Introduction: This study analyses the factors affecting mobilisation and engraftment in autologous peripheral blood progenitor cell transplantation according to the number of CD34(+) re-infused.
Materials and methods: A total of 190 patients underwent mobilisation with G-CSF alone (n=113) or in combination with chemotherapy (n=77). A total of 116 patients (61%) were autografted with <2 x 10(6) CD34(+) cells/kg and 74 patients were transplanted with >2 x 10(6) CD34(+) cells/kg. Rates of granulocyte and platelet recovery were estimated using the product-limit method of Kaplan-Meier and compared using a log-rank test. The Cox regression model was used for the multivariate analysis of factors influencing engraftment. Differences between cohorts were evaluated by one-way ANOVA or Mann-Whitney tests, and multivariate analysis was performed using a stepwise lineal regression.

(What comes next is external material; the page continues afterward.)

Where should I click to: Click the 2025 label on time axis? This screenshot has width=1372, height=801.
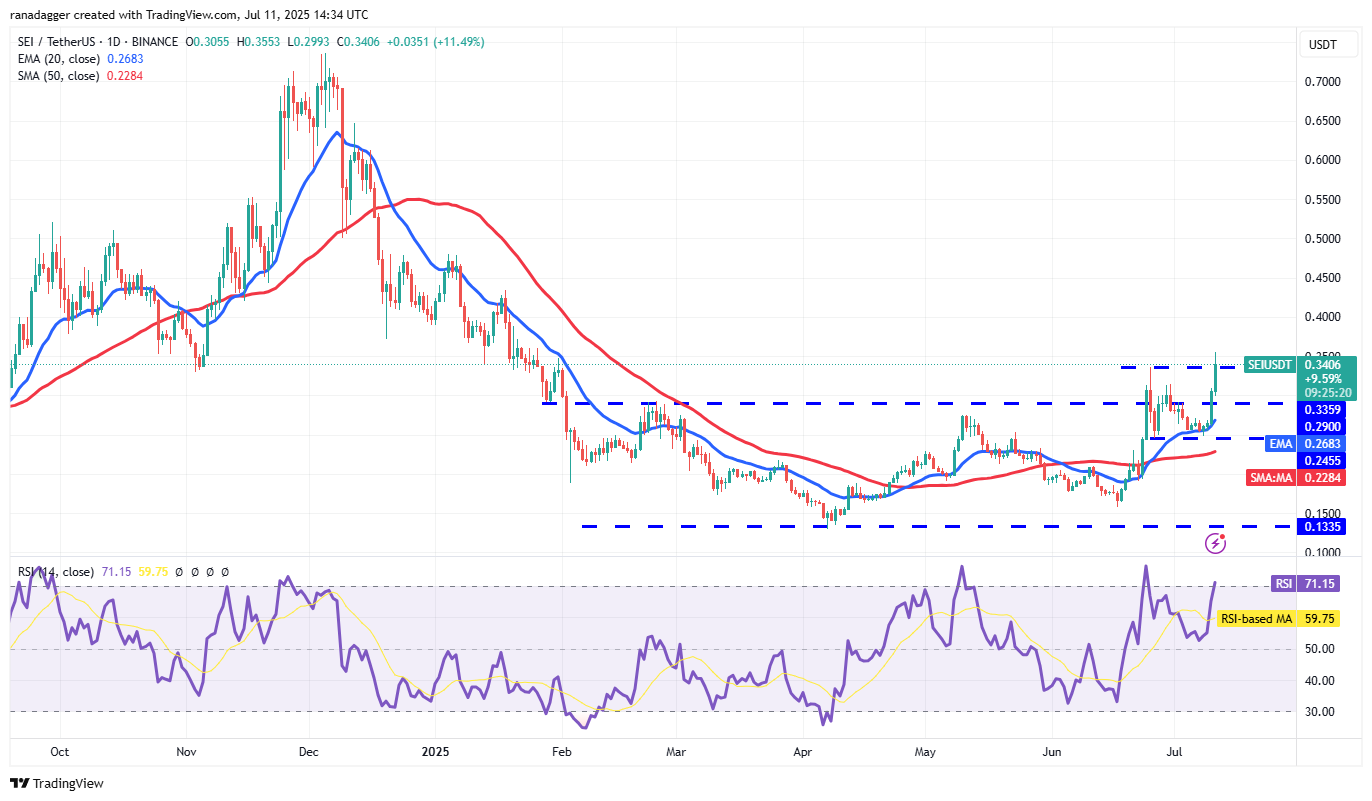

Results: Neutrophil and platelet engraftment was significantly longer with <2 x 10(6)/CD34(+)/kg (12 vs 10 days, P=0.014 and 16 vs 13 days, P=0.0001 respectively). Platelet recovery was affected by exposure to alkylating agents (P=0.04), refractory disease (P=0.02) and AML (P=0.0001), but only the last two variables remained significant in Cox regression (P<0.01). Granulocyte engraftment was longer in CML (univariate, P=0.04) and in refractory disease (multivariate, P=0.02). In patients re-infused with >2 x 10(6)/CD34(+)/kg, the Cox model did not identify prognostic factors for haematopoietic recovery.
Conclusion: Although mobilisation schedules and disease status influenced not only the yield of progenitor cells, but also the engraftment kinetics, the number of CD34(+) re-infused was the main predictor of haematopoietic recovery. While engraftment succeeded in most of the cases, the re-infusion of >2 x 10(6)/CD34(+)/kg resulted in significantly shorter recovery times.